These stories can be placed in order. The
DWM Cybermen
strip comes first - it’s the only one that depicts Mondas leaving its original orbit. Not only that, it establishes that there’s a period of three thousand years when Mondas settled into a new orbit where the Cyber-civilisation has collapsed and an advanced, fragmented human civilisation dominates. This is an ideal place to fit
The Keys of Marinus
and “The World Shapers” - all it needs is for (some of) the humans on Mondas now to think of their planet as “Marinus”.
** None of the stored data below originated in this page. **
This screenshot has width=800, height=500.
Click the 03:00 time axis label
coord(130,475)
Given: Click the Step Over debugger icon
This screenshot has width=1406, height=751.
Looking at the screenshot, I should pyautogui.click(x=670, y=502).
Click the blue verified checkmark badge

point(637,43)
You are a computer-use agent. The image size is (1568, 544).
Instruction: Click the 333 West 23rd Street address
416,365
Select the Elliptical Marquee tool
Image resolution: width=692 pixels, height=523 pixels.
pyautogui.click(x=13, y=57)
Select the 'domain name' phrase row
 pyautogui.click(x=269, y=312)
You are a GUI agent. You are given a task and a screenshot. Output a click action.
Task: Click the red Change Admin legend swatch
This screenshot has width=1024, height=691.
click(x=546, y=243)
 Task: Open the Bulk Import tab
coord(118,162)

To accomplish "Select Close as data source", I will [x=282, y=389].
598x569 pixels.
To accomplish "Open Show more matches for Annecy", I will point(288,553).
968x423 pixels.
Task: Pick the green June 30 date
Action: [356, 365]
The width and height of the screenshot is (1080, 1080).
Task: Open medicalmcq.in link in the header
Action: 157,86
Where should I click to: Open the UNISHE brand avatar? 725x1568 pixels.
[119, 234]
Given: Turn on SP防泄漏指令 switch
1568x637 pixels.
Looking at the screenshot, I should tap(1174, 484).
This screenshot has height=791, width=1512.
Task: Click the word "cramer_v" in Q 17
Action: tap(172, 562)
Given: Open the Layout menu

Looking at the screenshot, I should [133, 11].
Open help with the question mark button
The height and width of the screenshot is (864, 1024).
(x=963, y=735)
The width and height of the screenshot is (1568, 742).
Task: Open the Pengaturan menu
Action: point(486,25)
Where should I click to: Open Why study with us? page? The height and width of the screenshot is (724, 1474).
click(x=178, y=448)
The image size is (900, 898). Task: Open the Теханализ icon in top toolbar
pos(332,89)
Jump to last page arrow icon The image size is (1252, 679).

Again, this seems like a stretch - and, of course, it isn’t what any of the writers intended or planned. But there
are
elements of Marinus technology in
The Keys of Marinus
that look remarkably like remnants or precursors of Cyber-technology: the Conscience itself is based around the idea of negative emotions being eliminated to create an ordered society and is built with “micro circuits”; the Troughton era Cybermen had hypnotic and sleep-inducing technology much like that of the city of Morphoton; in episode three, Darrius’ experiments, like those of the Voord in “The World Shapers”, have increased the “tempo” of nature; there’s a group of soldiers frozen in ice; the Voord and Cybermen are the only two monsters the Doctor’s ever met who were human once, have handles on their heads and wear wetsuits.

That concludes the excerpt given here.